Posted on 11 Dec 2009 by The Manufacturer

Multinational consumer goods manufacturer Unilever has cut ties with its Indonesian palm oil supplier who had been sourcing the raw material illegally through protected rainforests.

Unilever cut the contract in the last few days as Greenpeace prepared to publish evidence of the wrongdoing, which it has done today. However, The Times reports that Unilever has been aware of Sinar Mas’ misdemeanours for two years.

The charity presented Unilever with evidence that Indonesia’s biggest palm oil company was using rainforest that has been protected as habitat for endangered orang-utans. The company then agreed the evidence could no longer be ignored.

“What we’re seeing here is a major buyer of palm oil using its financial muscle to punish a supplier for destroying rainforests and clearing peatlands,” said Greanpeace executive director John Sauven. “This has set a new standard for others to follow. Companies that wish to be seen as environmentally responsible must immediately stop sourcing products from the Sinar Mas group.”

As a whole, Indonesia is now the third largest CO2 producer in the world, behind China and the US. Most of this is attributed to its deforestation.

Unilever is the biggest consumer of palm oil in the world. It uses the material as an ingredient in many of its soaps and spreads lines including its Flora, Stork and Dove brands. It has vowed to source all of its palm oil from sustainable sources by 2015.

Greenpeace says it will now pressure the likes of Nestle, Kraft and Procter & Gamble to also stop using Sinar Mas palm oil. You can see a PDF of the charity’s findings against Sinar Mas by clicking here.

In other Unilever news James Lawrence has resigned his position of chief finance officer at multinational consumer goods manufacturer Unilever

Lawrence, 57, has held the post for just two years but denies a rift with the board is the reason for his departure. Lawrence said: “It’s been an excellent time for me and I have made many good friends among my colleagues in the company,” he said.

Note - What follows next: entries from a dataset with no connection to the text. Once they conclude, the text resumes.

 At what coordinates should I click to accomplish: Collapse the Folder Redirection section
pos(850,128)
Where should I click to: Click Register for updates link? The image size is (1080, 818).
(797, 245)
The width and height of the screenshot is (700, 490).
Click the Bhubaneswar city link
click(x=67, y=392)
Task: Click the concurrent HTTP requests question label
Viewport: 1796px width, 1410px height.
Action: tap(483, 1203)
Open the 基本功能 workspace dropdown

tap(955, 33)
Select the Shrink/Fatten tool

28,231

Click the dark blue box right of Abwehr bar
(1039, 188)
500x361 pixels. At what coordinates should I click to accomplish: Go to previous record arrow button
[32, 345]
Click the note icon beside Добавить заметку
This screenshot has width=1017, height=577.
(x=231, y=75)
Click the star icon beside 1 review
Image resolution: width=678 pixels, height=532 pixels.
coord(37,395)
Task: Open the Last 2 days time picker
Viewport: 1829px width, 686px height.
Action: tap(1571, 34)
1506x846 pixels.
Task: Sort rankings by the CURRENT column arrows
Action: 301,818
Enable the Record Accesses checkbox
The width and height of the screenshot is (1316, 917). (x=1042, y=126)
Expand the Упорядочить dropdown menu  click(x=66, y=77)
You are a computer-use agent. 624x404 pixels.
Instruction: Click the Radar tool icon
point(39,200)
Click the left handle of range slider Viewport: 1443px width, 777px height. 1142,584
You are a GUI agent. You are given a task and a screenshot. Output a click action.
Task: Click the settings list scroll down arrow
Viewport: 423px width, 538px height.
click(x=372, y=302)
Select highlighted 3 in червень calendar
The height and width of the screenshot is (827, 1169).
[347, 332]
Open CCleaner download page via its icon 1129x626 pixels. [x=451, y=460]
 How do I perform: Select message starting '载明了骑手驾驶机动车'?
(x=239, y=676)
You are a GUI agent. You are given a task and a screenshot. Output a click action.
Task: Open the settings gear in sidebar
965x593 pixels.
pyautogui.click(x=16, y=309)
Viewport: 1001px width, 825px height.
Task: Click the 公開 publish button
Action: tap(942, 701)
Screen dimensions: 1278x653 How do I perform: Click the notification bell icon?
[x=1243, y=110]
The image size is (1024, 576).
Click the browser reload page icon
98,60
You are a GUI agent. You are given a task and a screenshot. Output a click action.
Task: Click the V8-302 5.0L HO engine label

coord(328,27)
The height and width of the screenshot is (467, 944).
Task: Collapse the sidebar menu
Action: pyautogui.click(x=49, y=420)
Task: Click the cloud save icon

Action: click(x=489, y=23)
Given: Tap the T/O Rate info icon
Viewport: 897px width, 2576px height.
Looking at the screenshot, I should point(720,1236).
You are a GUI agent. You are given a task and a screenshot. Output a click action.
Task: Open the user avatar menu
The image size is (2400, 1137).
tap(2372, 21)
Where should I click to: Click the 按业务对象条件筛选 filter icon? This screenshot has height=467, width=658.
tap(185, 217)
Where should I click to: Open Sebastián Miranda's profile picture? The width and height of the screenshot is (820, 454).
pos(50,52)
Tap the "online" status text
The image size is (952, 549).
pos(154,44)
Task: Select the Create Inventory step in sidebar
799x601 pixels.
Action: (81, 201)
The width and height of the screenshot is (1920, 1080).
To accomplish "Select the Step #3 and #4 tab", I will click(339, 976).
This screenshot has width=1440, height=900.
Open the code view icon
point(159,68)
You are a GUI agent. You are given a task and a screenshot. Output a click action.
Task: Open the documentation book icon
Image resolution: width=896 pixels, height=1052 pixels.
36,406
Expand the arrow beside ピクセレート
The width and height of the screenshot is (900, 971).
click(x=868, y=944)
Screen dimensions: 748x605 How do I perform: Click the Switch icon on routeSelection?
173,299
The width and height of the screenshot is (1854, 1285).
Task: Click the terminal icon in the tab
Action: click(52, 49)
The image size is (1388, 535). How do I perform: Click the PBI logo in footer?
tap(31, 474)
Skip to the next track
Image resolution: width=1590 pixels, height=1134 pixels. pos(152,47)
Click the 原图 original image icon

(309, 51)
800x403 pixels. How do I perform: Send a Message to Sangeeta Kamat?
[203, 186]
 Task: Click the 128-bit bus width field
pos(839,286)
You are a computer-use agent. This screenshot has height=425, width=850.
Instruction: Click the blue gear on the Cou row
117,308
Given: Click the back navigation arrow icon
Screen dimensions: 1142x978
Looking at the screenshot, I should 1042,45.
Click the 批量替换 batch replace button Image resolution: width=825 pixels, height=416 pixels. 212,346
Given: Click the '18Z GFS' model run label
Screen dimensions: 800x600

“I’m delighted that Unilever is in such great shape for our shareholders and, having seen the company through an important period of transition, I’m now looking forward to pursuing new opportunities.”

Mr Lawrence will help the company with the handover to his replacement early in the New Year.

Unilever has headquarters in Rotterdam and London and has production sites around the world. Most of its brands fall under the food or personal care categories and include, Persil, Wall’s, Lipton, PG Tips, Pot Noodle, Lynx, Dove and Surf.